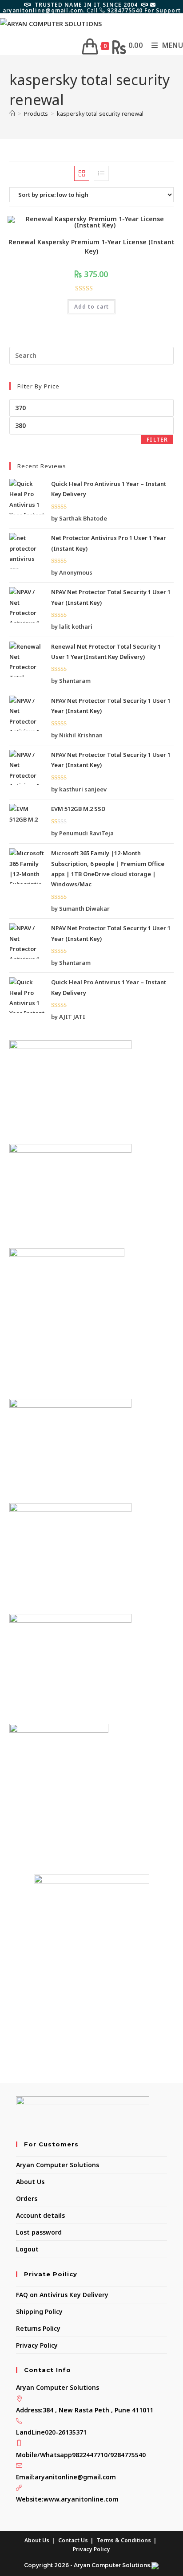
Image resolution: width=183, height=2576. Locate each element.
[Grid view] (81, 173)
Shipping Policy (39, 2311)
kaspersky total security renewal (100, 113)
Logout (27, 2249)
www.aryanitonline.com (81, 2499)
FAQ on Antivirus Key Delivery (62, 2294)
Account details (40, 2215)
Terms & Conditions (124, 2540)
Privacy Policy (37, 2345)
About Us (30, 2181)
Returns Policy (38, 2328)
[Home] (12, 113)
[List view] (101, 173)
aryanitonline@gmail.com (75, 2477)
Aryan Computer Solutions (57, 2165)
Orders (26, 2198)
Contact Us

EXERCISE INSTRUCTIONS:
Repeat the material above word for word and skip every image in it.

ANSWER TO THIS TASK:
Image resolution: width=183, height=2576. Locate each element.
[Grid view] (81, 173)
Shipping Policy (39, 2311)
kaspersky total security renewal (100, 113)
Logout (27, 2249)
www.aryanitonline.com (81, 2499)
FAQ on Antivirus Key Delivery (62, 2294)
Account details (40, 2215)
Terms & Conditions (124, 2540)
Privacy Policy (37, 2345)
About Us (30, 2181)
Returns Policy (38, 2328)
[Home] (12, 113)
[List view] (101, 173)
aryanitonline@gmail.com (75, 2477)
Aryan Computer Solutions (57, 2165)
Orders (26, 2198)
Contact Us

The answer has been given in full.